Word and element locating data:
_ _ _ _ _

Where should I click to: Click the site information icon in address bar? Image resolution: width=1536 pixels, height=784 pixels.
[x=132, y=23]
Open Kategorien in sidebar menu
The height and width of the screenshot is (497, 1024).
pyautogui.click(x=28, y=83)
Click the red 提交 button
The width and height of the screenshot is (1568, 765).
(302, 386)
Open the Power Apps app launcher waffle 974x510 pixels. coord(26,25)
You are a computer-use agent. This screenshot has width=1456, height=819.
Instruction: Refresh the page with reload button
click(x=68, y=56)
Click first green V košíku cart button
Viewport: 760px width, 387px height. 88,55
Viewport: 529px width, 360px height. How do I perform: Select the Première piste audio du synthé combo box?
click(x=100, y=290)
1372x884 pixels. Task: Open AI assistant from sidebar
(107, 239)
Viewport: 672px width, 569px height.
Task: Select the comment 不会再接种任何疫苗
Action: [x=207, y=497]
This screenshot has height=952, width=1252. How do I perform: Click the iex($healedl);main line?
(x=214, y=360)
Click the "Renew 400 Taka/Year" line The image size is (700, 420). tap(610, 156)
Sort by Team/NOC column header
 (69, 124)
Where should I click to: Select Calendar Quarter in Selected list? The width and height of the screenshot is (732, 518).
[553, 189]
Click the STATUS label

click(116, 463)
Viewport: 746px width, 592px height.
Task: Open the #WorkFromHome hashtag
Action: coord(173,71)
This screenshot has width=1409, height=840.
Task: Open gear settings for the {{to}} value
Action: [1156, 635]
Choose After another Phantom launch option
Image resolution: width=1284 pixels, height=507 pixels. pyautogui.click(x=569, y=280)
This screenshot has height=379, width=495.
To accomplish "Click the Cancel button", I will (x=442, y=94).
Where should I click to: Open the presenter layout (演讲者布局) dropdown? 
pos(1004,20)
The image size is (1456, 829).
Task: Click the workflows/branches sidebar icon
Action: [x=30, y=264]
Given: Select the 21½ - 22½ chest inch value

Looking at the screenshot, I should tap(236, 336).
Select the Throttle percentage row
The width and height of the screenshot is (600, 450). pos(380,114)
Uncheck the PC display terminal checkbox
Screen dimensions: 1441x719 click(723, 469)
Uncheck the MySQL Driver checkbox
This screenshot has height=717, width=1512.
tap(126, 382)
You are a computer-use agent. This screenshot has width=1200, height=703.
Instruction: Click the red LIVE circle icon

_ _ _ _ _

- _To do_
Please return, line for line and unchanged, the part of the records that opens with the line containing "This screenshot has height=379, width=495." and closes with the line containing "The width and height of the screenshot is (600, 450).", including both of those lines.

- _Response below_
This screenshot has height=379, width=495.
To accomplish "Click the Cancel button", I will (x=442, y=94).
Where should I click to: Open the presenter layout (演讲者布局) dropdown? 
pos(1004,20)
The image size is (1456, 829).
Task: Click the workflows/branches sidebar icon
Action: [x=30, y=264]
Given: Select the 21½ - 22½ chest inch value

Looking at the screenshot, I should tap(236, 336).
Select the Throttle percentage row
The width and height of the screenshot is (600, 450). pos(380,114)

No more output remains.